Extracted data entries
:::::

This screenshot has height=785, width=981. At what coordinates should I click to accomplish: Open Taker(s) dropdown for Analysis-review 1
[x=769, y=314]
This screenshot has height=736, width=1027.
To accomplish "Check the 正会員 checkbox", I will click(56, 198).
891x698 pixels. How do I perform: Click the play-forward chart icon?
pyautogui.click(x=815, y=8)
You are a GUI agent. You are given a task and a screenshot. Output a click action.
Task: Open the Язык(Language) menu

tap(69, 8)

:::::

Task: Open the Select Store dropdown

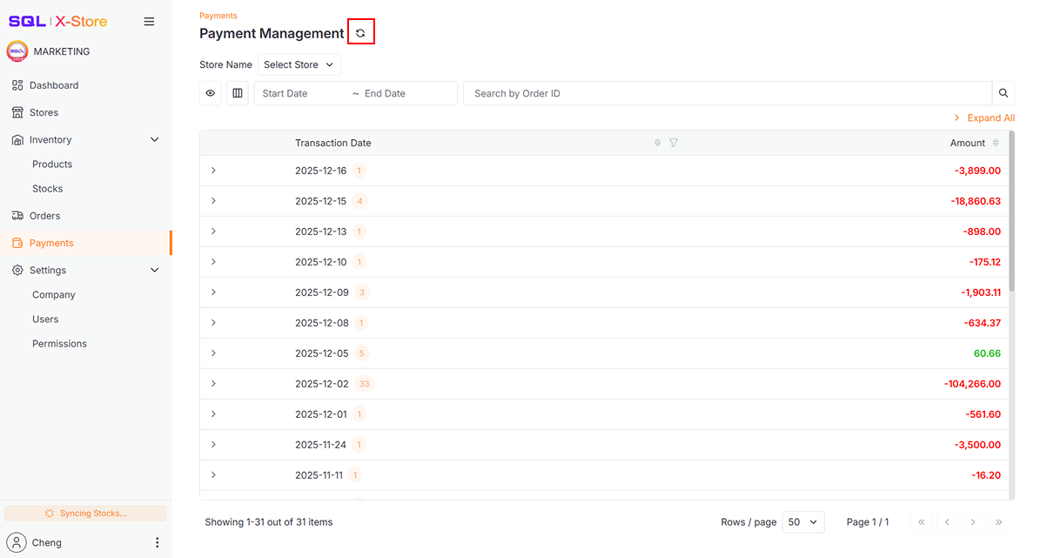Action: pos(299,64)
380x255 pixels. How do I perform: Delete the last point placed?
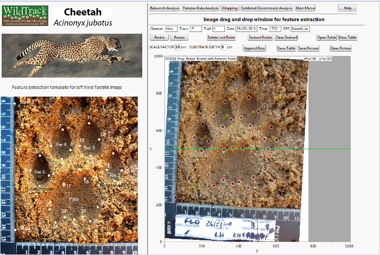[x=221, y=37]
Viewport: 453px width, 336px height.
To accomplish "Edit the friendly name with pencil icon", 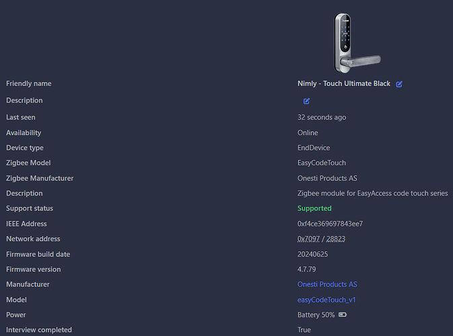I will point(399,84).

:::::

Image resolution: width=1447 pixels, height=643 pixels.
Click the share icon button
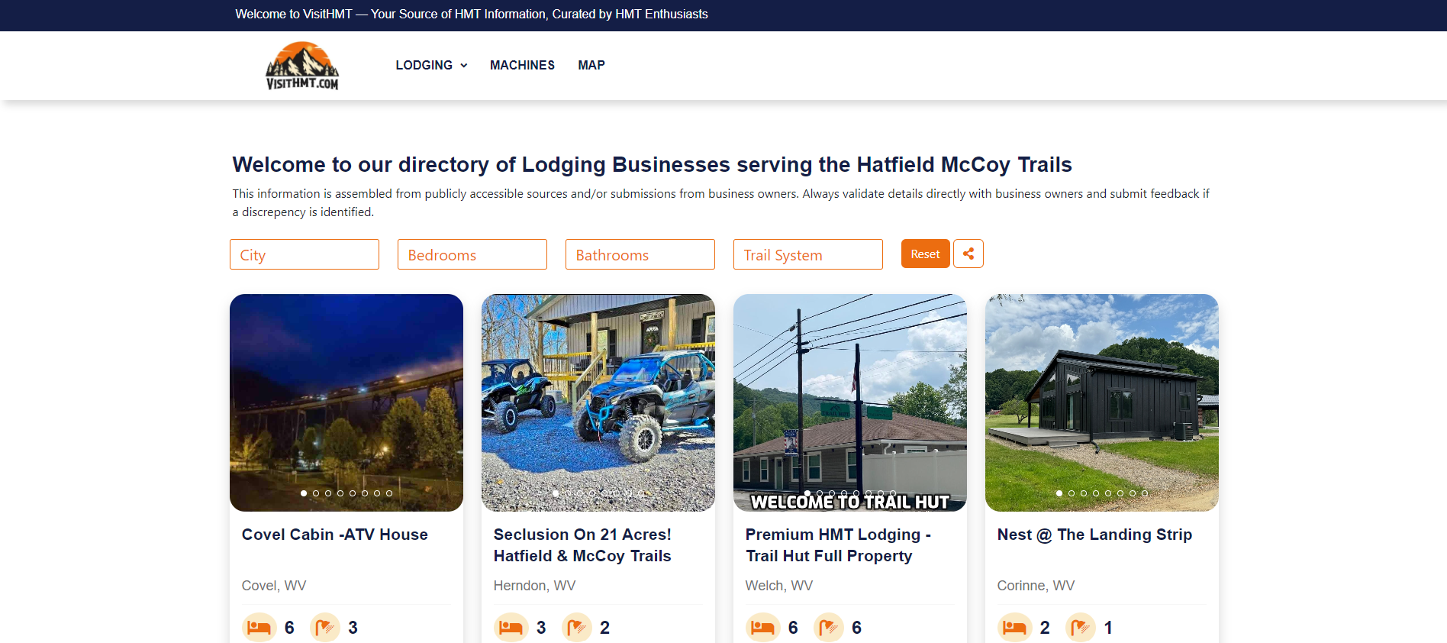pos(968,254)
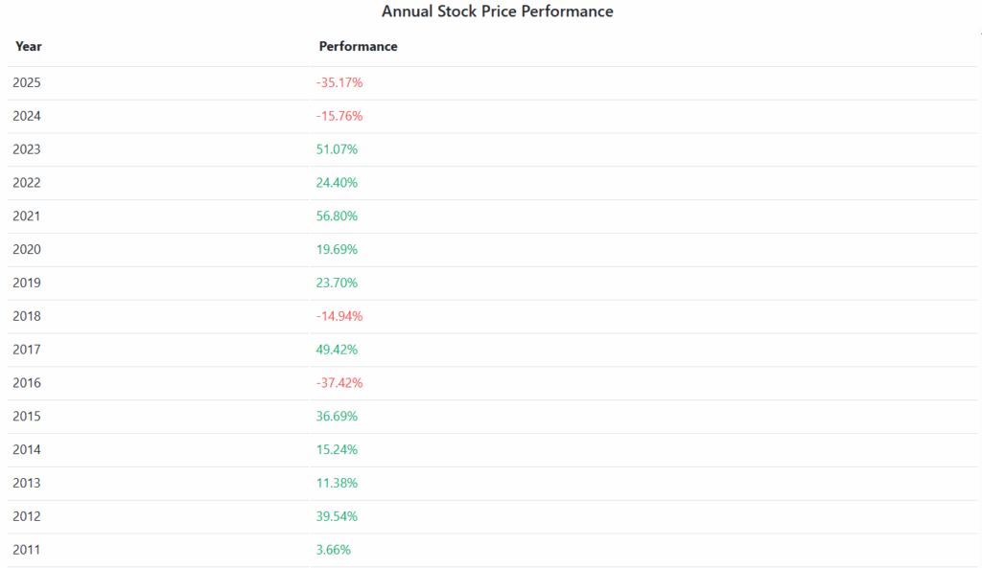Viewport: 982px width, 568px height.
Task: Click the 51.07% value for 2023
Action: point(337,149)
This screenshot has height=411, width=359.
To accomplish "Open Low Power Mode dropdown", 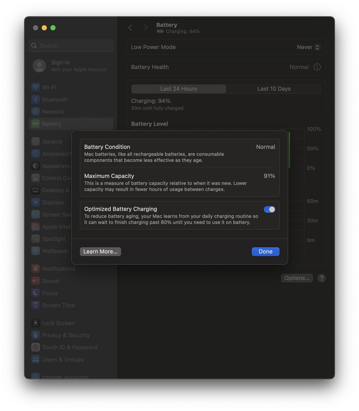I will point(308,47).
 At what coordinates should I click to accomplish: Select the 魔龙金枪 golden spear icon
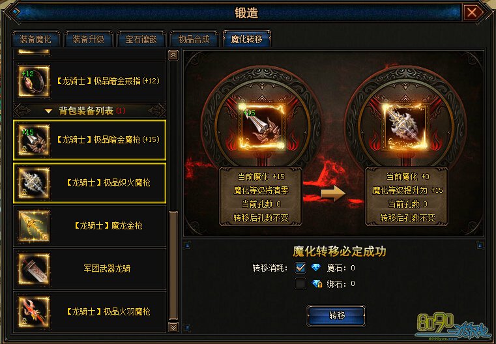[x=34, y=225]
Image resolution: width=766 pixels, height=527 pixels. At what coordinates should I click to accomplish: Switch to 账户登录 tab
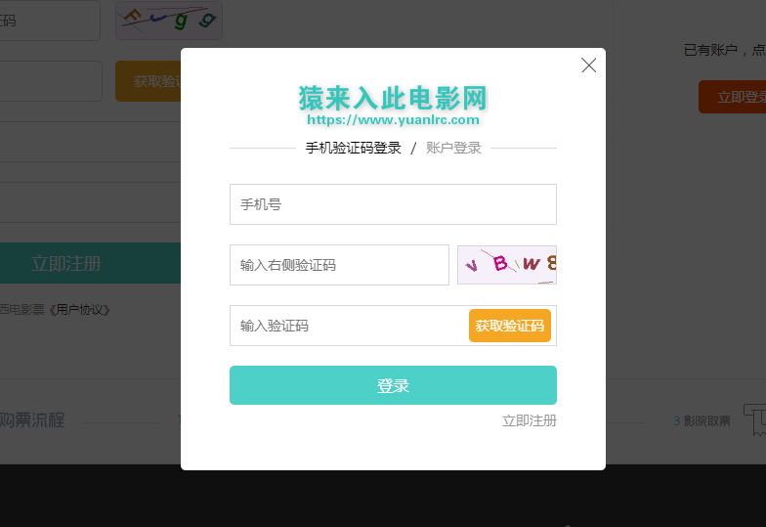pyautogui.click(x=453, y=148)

:::::

§ **Exercise goal**: Above are the entries. Quote exactly the lines from the one bearing "This screenshot has height=785, width=981." through the one bearing "You are a GUI".

§ **Task result**:
This screenshot has height=785, width=981. At what coordinates should I click to accomplish: Open Taker(s) dropdown for Analysis-review 1
[x=769, y=314]
This screenshot has height=736, width=1027.
To accomplish "Check the 正会員 checkbox", I will click(56, 198).
891x698 pixels. How do I perform: Click the play-forward chart icon?
pyautogui.click(x=815, y=8)
You are a GUI agent. You are given a task and a screenshot. Output a click action.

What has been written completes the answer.